**REQUIREMENT**
Give back, exactly and with nothing added, the lines that run from the one containing "Where should I click to: Open" to the final line below.

==== EXCERPTED DATA ====

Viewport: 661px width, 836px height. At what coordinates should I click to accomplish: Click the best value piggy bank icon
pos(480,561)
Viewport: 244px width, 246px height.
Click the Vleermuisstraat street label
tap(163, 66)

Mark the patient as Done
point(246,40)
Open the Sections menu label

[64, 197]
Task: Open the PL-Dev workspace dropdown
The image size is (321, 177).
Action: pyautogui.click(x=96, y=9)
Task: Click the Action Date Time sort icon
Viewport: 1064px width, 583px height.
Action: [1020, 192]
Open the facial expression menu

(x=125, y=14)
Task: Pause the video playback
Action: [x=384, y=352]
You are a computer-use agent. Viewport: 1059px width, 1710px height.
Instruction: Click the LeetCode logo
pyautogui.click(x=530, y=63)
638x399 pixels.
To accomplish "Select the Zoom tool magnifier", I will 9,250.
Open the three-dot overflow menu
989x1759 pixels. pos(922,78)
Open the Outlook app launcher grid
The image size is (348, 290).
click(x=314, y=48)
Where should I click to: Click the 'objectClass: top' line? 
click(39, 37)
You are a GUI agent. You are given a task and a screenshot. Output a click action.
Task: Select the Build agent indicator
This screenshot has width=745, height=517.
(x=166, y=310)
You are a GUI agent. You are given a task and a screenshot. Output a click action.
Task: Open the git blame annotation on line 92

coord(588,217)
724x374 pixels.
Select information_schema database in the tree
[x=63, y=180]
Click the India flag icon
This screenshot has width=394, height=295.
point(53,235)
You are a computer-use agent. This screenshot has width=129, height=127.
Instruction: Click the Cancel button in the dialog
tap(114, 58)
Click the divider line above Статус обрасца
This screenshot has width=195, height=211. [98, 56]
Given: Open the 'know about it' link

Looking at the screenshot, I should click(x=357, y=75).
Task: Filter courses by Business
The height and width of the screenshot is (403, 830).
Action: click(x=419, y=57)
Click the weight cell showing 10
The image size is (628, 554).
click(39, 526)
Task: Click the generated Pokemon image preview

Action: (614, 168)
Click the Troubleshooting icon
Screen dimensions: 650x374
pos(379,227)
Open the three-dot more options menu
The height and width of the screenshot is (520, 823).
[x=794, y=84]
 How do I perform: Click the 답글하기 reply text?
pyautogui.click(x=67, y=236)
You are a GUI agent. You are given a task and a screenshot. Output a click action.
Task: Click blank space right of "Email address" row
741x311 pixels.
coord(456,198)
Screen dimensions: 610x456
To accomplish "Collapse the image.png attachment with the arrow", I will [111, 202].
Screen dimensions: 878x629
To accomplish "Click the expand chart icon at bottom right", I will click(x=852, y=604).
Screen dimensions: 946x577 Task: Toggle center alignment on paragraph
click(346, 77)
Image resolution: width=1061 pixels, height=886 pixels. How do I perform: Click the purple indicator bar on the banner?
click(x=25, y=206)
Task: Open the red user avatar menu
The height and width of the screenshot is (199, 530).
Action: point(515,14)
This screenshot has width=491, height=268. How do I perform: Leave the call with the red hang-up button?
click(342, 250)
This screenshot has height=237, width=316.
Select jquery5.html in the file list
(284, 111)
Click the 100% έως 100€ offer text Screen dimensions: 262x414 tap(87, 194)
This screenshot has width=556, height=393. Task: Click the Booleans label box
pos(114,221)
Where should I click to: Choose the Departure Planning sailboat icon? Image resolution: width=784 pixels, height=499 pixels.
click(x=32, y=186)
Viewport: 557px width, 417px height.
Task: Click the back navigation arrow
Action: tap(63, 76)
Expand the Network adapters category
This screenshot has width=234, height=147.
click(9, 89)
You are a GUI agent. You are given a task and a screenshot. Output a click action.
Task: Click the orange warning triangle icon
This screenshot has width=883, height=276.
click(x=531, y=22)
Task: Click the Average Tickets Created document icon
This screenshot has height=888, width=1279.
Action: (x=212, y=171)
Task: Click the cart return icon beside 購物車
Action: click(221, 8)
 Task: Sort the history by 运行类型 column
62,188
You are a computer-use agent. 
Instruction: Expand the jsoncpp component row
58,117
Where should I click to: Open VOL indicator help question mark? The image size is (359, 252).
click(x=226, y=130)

====

**YOUR RESPONSE**
Where should I click to: Open VOL indicator help question mark? The image size is (359, 252).
click(x=226, y=130)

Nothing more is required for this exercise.